Very sick patients most likely to act on cost data

As patients and employers struggle to pay for healthcare, price-comparison tools are proliferating throughout the Web. Despite the appeal of patient access to such data, experts predict that real patient use of this information will continue at a slow pace, according to a Bloomberg Business News article.

"This stuff is over everybody's head," Paul Keckley, executive director of the Deloitte Center for Health Solutions in Washington, said. However, "there's always going to be a certain group--we think it's about 2 percent--that will really act on this."

A key reason for the low uptake is that the many variables involved in an individual's medical treatment make it very difficult for patients to compare prices directly. "Are you going to require a few CT scans or just one, or none?" asked Renee Hsia, an assistant professor of emergency medicine at the University of California, San Francisco, who wrote a research report that looked at how much California hospitals charge for routine appendicitis. "Are you going to require a different type of surgery? Even if they post that charge for appendicitis, it's going to be very difficult."

Other barriers that stall price transparency's readiness for prime time include reluctance among providers and patients to share cost information. For example, Mona Lori Frisbie, founder of OutOfPocket.com, finds that few of the site's 300 to 500 daily visitors post the prices they pay for services.
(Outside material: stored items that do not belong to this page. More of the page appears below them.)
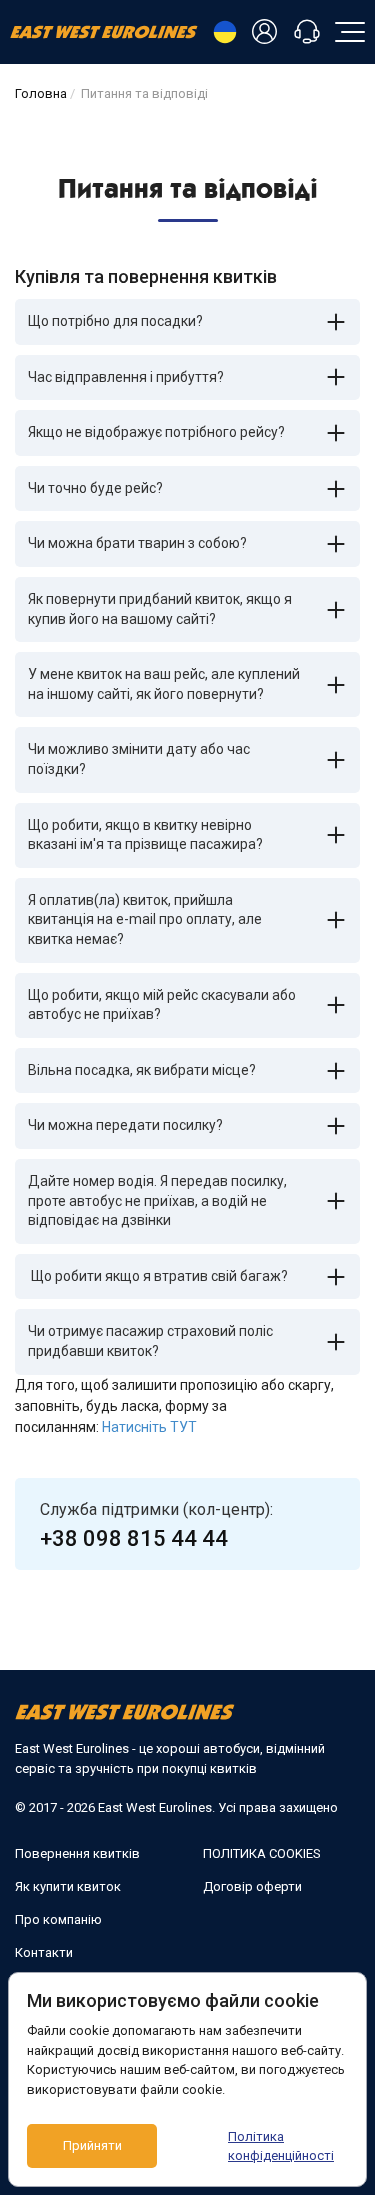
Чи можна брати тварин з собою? (137, 543)
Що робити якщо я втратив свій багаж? (158, 1276)
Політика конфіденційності (281, 2146)
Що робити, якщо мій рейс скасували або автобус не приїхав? (162, 1005)
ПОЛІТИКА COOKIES (262, 1853)
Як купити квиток (68, 1886)
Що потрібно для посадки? (115, 321)
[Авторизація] (268, 32)
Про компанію (58, 1919)
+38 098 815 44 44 (134, 1538)
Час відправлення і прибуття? (126, 377)
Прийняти (92, 2145)
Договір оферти (252, 1886)
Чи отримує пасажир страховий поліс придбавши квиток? (150, 1341)
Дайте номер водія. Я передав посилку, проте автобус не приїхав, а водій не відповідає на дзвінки (157, 1200)
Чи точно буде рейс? (95, 488)
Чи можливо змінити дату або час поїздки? (139, 759)
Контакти (44, 1952)
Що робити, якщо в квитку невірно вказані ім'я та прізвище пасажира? (145, 835)
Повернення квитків (77, 1853)
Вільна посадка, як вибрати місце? (142, 1070)
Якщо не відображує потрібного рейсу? (156, 432)
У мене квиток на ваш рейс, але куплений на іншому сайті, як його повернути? (164, 684)
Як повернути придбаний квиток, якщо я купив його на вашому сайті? (160, 609)
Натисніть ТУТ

As a result, much of the information comes from Medicare data and links to paid-claims data from other websites. "Everyone wants to search and look, but not many people want to contribute and share," Frisbie told Bloomberg.

Nonetheless, employer customers of Castlight Health Inc., a San Francisco-based company that shows how much doctors, labs and hospitals charge for their services, report that they've saved money by providing employees with the data. One customer, Life Technologies Inc., said that more than half of employees on the system made a different decision than they would have without the information, according to spokeswoman Carole Mendoza.

The 13 percent or so of U.S. patients using high-deductible health plans are the most likely individuals to keep tabs on their out-of-pocket health costs, Bloomberg noted. Also clamoring for cost information are "very sick" patients, defined as anyone who had a serious illness, medical condition, injury or disability, according to a poll by Harvard School of Public Health, the Robert Wood Johnson Foundation and National Public Radio, International Business Times reported.

In particular, three of four people who were sick said cost is a very serious problem, while about half said quality is a very serious problem, according to the article. Moreover, more than 60 percent of the recently ill surveyed said the cost of their medical care has resulted in either "very" or "somewhat" serious problems for their family's finances, while at least 17 percent said there have been times when they have been unable to receive treatment due to excessive healthcare costs.